Reading the New Yorker this week, I came upon a feature by Tobi Haslett on Susan Sontag that included this quote of hers: “What the word intellectual means to me today is, first of all, conferences and roundtable discussions and symposia in magazines about the role of intellectuals in which well-known intellectuals have agreed to pronounce on the inadequacy, credulity, disgrace, treason, irrelevance, obsolescence, and imminent or already perfected disappearance of the caste to which … they belong.”
The story of Susan Sontag is one of decline, from the heights she reached as a critic of unrivaled elegance and intimidating authority to the tragic lows to which she fell as a dithering and dilettantish fictionist. It’s a story written by other critics, of course, disillusioned by the fact that Susan Sontag herself had become disillusioned with her work and its value. “Her work rustles with the premonition that she was obsolete,” Haslett writes, “that her splendor and style and ferocious brio had been demoted to a kind of sparkling irrelevance.”
I would do the piece an injustice to go on about it at length, but it is quite fascinated by the melancholy of Sontag’s later years that seemed to spark a quest for meaning about her vocation. As Sontag is among the few people of confirmed genius, I hardly begrudge her attempts to apply it elsewhere (though Haslett argues that success was mixed), but I’m at the same time surprised it took her such a long time to come to that conclusion. Chalk it up to the times, perhaps: that vaunted mid-20th century aristocracy of ideas that offered enough solvency to put off facing the darker truth of intellectual uselessness.
We of the blistered 21st century know better. Intellectuals are ever the brick-heavy iPod of forgotten yore. Alas, genius of Sontag’s kind is hard to come by, making helplessness endemic.
But fear not! For I have looked into the matter and divined a whole spectrum of obsolescence, which clearly shows that not all descents into it are equal. Indeed, it appears we’ve been going about it all wrong. We’ve been estimating intellectual merit on a passion-based scale of dispensability. No one is dispensable, of course, but every so often one or two intellectuals are indispensable leaving everyone else in an odd lurch. No more! Now everyone shall know precisely where they stand and, if nothing else, find clarity. I’ve come up with five intellectual types, listed them in order of most to least indispensable before revealing their more accurate obsolescence reading.

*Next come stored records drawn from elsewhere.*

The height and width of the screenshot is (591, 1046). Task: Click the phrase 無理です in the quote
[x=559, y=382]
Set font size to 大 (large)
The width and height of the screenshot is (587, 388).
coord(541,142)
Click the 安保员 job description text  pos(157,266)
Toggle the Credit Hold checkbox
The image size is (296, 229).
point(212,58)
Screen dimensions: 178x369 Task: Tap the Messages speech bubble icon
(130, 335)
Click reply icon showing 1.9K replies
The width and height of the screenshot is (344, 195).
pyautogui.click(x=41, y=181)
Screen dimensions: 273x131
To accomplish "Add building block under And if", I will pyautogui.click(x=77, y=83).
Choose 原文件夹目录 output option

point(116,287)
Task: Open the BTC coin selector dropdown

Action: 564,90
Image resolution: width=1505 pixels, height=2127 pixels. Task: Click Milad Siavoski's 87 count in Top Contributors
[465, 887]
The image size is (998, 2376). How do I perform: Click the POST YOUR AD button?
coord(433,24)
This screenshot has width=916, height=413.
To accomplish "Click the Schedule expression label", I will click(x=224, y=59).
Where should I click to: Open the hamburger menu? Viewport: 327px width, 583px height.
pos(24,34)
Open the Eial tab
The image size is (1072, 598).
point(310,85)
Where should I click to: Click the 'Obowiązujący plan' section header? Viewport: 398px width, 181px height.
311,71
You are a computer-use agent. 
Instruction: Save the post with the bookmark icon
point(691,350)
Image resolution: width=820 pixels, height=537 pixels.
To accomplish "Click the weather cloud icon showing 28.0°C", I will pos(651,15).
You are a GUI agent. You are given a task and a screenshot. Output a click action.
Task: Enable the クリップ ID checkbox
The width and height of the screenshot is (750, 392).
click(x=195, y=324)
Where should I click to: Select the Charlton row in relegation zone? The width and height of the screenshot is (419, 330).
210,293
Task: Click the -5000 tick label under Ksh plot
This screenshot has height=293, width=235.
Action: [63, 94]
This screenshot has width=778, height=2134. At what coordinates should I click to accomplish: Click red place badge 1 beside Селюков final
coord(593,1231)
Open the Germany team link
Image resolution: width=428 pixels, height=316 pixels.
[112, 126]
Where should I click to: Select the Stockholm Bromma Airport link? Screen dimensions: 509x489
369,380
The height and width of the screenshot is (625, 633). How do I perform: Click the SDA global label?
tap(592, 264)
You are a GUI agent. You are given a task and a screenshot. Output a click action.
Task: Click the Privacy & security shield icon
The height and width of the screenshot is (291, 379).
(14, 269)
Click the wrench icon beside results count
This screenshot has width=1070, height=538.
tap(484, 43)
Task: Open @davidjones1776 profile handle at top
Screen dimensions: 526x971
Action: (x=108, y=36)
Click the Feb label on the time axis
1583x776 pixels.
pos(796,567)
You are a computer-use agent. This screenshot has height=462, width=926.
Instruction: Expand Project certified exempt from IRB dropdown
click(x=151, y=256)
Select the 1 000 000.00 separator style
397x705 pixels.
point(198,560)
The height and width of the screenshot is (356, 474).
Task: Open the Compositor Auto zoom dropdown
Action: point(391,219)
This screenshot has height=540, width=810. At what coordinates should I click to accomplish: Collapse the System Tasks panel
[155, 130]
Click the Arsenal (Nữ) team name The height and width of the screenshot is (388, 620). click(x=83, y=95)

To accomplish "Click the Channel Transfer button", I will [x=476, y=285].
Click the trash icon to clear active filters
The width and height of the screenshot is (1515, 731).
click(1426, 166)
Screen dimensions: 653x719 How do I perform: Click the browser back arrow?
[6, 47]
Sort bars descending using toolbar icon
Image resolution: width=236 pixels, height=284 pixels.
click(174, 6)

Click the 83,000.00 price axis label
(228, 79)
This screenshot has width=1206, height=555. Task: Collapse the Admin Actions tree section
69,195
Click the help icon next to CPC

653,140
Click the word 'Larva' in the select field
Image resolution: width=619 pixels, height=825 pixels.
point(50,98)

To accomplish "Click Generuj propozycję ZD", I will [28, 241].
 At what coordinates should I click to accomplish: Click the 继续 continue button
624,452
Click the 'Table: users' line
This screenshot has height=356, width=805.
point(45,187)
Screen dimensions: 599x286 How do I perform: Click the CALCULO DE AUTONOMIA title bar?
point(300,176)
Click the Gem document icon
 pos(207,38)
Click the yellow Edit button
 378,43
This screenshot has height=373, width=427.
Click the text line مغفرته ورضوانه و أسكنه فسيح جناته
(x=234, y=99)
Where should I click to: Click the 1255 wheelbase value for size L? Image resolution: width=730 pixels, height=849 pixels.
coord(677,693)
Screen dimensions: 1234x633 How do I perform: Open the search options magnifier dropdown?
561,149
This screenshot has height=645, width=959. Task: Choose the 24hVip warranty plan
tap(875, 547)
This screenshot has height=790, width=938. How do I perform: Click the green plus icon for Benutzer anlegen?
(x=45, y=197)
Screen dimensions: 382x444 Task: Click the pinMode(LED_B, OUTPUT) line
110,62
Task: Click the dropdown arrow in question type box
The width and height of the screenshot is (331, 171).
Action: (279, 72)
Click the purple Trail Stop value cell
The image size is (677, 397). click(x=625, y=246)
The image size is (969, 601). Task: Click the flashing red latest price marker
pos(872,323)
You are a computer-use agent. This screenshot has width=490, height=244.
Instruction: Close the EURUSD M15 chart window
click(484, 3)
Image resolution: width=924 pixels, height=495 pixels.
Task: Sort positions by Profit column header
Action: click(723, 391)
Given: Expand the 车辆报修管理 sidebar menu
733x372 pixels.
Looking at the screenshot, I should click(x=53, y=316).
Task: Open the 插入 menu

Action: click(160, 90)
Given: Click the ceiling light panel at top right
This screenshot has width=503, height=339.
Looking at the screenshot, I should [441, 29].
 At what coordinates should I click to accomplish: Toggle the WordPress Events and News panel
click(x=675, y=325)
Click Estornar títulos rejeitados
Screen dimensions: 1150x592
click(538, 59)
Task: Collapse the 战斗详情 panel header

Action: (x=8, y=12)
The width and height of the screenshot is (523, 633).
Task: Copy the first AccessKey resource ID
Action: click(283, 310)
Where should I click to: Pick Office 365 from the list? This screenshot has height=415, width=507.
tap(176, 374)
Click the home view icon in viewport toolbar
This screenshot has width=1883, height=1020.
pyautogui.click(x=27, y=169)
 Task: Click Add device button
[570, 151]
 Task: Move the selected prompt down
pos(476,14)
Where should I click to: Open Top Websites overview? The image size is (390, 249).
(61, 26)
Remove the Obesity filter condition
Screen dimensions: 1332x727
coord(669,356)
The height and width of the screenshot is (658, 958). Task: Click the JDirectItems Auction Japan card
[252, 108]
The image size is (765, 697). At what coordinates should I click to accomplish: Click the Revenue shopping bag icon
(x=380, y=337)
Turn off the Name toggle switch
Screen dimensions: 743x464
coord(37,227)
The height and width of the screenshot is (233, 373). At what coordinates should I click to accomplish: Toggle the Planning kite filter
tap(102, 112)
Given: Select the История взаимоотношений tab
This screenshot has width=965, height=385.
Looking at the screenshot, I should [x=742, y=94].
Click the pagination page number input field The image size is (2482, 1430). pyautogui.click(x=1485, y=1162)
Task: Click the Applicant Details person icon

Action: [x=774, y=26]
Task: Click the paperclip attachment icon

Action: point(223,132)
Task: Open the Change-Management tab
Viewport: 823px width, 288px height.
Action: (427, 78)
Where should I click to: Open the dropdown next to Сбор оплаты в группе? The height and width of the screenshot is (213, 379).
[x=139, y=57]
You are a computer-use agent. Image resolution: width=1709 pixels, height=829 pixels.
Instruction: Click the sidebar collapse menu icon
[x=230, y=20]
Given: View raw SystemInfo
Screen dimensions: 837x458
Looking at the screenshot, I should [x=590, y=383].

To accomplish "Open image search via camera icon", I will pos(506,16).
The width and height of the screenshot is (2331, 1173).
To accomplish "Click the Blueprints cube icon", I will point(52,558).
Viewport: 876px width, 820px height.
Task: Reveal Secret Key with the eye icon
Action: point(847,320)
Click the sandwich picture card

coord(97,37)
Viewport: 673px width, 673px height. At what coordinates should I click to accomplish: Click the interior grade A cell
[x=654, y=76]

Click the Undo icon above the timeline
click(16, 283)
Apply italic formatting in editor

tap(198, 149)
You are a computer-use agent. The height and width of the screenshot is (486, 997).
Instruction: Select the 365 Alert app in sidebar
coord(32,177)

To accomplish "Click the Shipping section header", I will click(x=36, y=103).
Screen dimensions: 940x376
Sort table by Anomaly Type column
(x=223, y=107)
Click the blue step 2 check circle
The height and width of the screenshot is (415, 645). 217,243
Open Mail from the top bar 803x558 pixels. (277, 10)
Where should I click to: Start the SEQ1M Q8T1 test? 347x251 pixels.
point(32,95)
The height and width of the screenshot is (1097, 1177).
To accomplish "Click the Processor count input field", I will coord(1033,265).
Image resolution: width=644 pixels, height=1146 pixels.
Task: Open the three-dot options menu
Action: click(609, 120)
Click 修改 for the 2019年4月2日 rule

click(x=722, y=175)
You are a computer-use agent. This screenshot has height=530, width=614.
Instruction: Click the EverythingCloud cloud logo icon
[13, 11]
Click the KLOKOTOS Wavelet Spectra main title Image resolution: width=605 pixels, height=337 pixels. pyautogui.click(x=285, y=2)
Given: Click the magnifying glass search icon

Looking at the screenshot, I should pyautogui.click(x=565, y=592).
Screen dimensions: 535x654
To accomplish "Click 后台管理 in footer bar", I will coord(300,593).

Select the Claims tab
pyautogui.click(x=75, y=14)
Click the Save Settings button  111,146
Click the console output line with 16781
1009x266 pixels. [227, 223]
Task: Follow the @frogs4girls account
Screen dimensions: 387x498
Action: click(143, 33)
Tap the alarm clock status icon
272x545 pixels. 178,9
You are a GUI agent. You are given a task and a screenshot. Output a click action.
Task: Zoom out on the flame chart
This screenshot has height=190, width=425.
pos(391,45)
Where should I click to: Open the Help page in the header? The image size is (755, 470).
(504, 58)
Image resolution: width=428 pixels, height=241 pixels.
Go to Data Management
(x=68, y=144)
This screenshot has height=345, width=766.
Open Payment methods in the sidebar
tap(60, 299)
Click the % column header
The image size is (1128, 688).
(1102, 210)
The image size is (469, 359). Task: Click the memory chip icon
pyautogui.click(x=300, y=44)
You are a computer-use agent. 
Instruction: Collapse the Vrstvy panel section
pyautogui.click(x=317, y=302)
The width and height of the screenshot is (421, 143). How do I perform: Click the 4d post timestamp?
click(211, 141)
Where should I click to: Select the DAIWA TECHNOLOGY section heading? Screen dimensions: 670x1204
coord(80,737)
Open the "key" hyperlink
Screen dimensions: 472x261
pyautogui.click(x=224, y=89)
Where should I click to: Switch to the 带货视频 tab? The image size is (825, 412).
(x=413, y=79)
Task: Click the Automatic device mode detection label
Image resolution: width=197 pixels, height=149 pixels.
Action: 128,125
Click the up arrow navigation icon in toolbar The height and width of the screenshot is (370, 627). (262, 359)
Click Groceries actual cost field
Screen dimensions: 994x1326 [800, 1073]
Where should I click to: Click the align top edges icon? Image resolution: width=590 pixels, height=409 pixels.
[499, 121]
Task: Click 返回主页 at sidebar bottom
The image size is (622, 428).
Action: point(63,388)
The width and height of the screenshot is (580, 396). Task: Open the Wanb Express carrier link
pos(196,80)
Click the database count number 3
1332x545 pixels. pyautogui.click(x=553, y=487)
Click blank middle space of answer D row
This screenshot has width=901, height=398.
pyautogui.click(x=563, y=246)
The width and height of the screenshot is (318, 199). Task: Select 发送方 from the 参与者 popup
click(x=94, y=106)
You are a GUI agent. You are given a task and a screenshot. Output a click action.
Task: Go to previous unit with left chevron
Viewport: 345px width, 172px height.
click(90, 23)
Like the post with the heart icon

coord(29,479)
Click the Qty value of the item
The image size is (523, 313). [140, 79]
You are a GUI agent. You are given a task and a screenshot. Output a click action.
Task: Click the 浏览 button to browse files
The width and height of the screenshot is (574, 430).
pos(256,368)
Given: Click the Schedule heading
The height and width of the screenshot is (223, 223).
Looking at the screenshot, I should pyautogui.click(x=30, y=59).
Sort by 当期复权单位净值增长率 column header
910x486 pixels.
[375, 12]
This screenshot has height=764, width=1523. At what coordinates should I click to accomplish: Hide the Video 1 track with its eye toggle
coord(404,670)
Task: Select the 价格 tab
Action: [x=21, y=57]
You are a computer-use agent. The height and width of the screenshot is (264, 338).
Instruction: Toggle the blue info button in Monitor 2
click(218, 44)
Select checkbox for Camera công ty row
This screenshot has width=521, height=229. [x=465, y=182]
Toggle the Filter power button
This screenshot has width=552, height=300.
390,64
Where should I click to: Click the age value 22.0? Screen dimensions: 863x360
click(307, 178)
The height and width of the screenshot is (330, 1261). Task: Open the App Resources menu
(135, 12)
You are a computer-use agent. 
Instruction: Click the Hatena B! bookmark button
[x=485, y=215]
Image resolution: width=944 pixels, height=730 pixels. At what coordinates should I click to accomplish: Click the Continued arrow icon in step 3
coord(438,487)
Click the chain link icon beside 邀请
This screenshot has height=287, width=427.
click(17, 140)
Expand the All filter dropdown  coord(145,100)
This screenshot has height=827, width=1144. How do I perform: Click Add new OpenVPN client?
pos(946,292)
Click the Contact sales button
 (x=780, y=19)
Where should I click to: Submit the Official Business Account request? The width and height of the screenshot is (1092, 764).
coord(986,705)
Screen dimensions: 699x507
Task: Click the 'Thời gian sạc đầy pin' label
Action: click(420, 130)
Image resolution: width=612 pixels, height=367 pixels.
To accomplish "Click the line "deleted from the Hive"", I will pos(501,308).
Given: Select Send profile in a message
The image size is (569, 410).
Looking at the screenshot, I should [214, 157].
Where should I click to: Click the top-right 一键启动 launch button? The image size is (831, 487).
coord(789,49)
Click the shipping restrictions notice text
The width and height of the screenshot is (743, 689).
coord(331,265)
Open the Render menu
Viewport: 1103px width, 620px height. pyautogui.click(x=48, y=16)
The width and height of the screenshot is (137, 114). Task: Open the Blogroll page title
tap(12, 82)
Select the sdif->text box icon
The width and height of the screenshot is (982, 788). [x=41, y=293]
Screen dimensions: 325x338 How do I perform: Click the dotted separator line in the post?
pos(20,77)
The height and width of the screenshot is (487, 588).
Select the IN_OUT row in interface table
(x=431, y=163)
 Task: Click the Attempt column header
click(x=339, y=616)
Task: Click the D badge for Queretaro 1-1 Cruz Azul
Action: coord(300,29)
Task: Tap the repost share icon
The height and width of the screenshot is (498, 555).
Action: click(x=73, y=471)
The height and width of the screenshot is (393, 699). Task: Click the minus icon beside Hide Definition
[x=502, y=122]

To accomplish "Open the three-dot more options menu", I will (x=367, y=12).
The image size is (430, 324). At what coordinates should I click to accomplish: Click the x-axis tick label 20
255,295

So peruse the list, find out where you stand, do it with a coworker or a significant other and compare, it’s probably fun.
The True-ass Believer
Of all the groups, the True Believers are by far the most respected and the most envied. Not for bad reason. True Believers are characterized by fearlessness. Nothing in their general makeup exists to filter their courage, to sedate their resolve, or to obscure their clarity. They take a stand and refuse to settle. This has lent them an air of simplicity, at least with preferred True Believers. Less preferred True Believers betray some notable distinctions. Some are so earnest (à la Robespierre) that they make you want to commission a contraption that claws your eyes out, slits your throat, and uploads the procedure to YouTube. Some are quite clever (à la Pascal) and make you want to do much the same thing. True Believers are not an especially wise bunch, but they have ample heart and energy for what they care about. If metal bands could coalesce into single individuals, this is the type they would be.
True Believers are exposed to considerable risk of obsolescence. They live or die (sometimes literally) by the temper of the times. If one does not have a high threshold for suffering or great personal security, it is a frightful gamble. These are hard terms, but terms they are likely to accept, as they only see the task before them, which only force will restrain them from achieving. Compromise or evenhandedness is worse than death. What is death or purging compared to the disgraceful ostracism of having survived? Ah, to not be Edward Dmytryk, that is Heaven, the True Believer says in the mirror in the morning and on the guillotine in the afternoon.
Obsolescence probability: 50 percent
Risk factors: Aside from temporal shifts, obstinacy, a taste for chaos, and inability to impose order.
Notable True Believers: Ian MacKaye, Mencius Moldbug, Amanda Marcotte, dog owners, Trump era Mike Cernovich, Kurt Vonnegut
The Hard-as-shit Pragmatist
No one wants to be a Pragmatist, or really to ever have to deal with one. Generally they are quite humorless and boring. They think almost entirely in figures, parts, outcomes, balances, contingencies, and logistics. They appreciate a grand vision only insofar as they are able to dismantle it and reassemble it once they’ve determined the most essential parts and the most efficient process. They are quite sensitive about an apparent absence of belief and go to such lengths to delineate their beliefs as to appear bloodless and, um, somewhat subjective.
And yet, Pragmatists are ever in need. What they lack in humor they more than make up for in flexibility. They can accommodate the views of all sorts and take on working relationships without much thought to optics or pleasantries. And they have a sharper than usual sense of calling things as they see them. Where the more intransigent among us see nothing but light, the Pragmatist is leering at the shadows just out of view. It’s a peculiar set of talents, and not talents one can hone so much as talents one gets to have and continuously apply.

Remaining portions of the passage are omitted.